• What needs to be done
Please print all of the entries below verbatim, changing nothing.

• Input data
§

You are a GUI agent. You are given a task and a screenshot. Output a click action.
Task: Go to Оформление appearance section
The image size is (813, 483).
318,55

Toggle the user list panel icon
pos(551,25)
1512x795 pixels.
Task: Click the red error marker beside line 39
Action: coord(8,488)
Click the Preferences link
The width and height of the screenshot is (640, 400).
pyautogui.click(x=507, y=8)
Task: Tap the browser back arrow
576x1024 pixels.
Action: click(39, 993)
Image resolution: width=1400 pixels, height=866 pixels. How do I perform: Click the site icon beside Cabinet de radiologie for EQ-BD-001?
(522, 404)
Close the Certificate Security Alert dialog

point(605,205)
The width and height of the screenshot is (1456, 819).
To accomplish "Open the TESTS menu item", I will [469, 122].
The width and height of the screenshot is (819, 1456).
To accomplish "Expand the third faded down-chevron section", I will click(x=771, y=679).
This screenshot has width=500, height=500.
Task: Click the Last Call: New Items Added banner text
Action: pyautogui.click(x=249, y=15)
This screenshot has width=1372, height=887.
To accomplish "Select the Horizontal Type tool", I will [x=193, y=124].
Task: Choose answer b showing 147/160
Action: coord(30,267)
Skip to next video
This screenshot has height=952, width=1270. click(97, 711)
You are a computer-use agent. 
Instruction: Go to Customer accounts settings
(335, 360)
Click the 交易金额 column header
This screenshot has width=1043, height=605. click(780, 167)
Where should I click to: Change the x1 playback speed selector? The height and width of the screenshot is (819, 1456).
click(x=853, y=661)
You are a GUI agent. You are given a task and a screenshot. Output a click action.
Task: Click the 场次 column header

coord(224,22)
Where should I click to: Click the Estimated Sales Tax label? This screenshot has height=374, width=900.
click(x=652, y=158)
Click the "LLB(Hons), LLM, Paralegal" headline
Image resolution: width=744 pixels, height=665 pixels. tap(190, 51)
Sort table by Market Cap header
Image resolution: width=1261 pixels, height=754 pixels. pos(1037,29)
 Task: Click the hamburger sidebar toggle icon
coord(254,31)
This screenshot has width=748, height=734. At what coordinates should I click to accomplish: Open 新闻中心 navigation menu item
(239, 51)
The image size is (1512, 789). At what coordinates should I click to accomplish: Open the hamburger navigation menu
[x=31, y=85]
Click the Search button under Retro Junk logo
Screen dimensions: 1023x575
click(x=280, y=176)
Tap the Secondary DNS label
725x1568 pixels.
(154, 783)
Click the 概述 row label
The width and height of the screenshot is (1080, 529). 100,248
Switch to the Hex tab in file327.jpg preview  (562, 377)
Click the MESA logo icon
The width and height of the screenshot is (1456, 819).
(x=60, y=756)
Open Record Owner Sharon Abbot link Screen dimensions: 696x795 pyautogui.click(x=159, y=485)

§

• Written reply
You are a GUI agent. You are given a task and a screenshot. Output a click action.
Task: Go to Оформление appearance section
The image size is (813, 483).
318,55

Toggle the user list panel icon
pos(551,25)
1512x795 pixels.
Task: Click the red error marker beside line 39
Action: coord(8,488)
Click the Preferences link
The width and height of the screenshot is (640, 400).
pyautogui.click(x=507, y=8)
Task: Tap the browser back arrow
576x1024 pixels.
Action: click(39, 993)
Image resolution: width=1400 pixels, height=866 pixels. How do I perform: Click the site icon beside Cabinet de radiologie for EQ-BD-001?
(522, 404)
Close the Certificate Security Alert dialog

point(605,205)
The width and height of the screenshot is (1456, 819).
To accomplish "Open the TESTS menu item", I will [469, 122].
The width and height of the screenshot is (819, 1456).
To accomplish "Expand the third faded down-chevron section", I will click(x=771, y=679).
This screenshot has width=500, height=500.
Task: Click the Last Call: New Items Added banner text
Action: pyautogui.click(x=249, y=15)
This screenshot has width=1372, height=887.
To accomplish "Select the Horizontal Type tool", I will [x=193, y=124].
Task: Choose answer b showing 147/160
Action: coord(30,267)
Skip to next video
This screenshot has height=952, width=1270. click(97, 711)
You are a computer-use agent. 
Instruction: Go to Customer accounts settings
(335, 360)
Click the 交易金额 column header
This screenshot has width=1043, height=605. click(780, 167)
Where should I click to: Change the x1 playback speed selector? The height and width of the screenshot is (819, 1456).
click(x=853, y=661)
You are a GUI agent. You are given a task and a screenshot. Output a click action.
Task: Click the 场次 column header

coord(224,22)
Where should I click to: Click the Estimated Sales Tax label? This screenshot has height=374, width=900.
click(x=652, y=158)
Click the "LLB(Hons), LLM, Paralegal" headline
Image resolution: width=744 pixels, height=665 pixels. tap(190, 51)
Sort table by Market Cap header
Image resolution: width=1261 pixels, height=754 pixels. pos(1037,29)
 Task: Click the hamburger sidebar toggle icon
coord(254,31)
This screenshot has width=748, height=734. At what coordinates should I click to accomplish: Open 新闻中心 navigation menu item
(239, 51)
The image size is (1512, 789). At what coordinates should I click to accomplish: Open the hamburger navigation menu
[x=31, y=85]
Click the Search button under Retro Junk logo
Screen dimensions: 1023x575
click(x=280, y=176)
Tap the Secondary DNS label
725x1568 pixels.
(154, 783)
Click the 概述 row label
The width and height of the screenshot is (1080, 529). 100,248
Switch to the Hex tab in file327.jpg preview  (562, 377)
Click the MESA logo icon
The width and height of the screenshot is (1456, 819).
(x=60, y=756)
Open Record Owner Sharon Abbot link Screen dimensions: 696x795 pyautogui.click(x=159, y=485)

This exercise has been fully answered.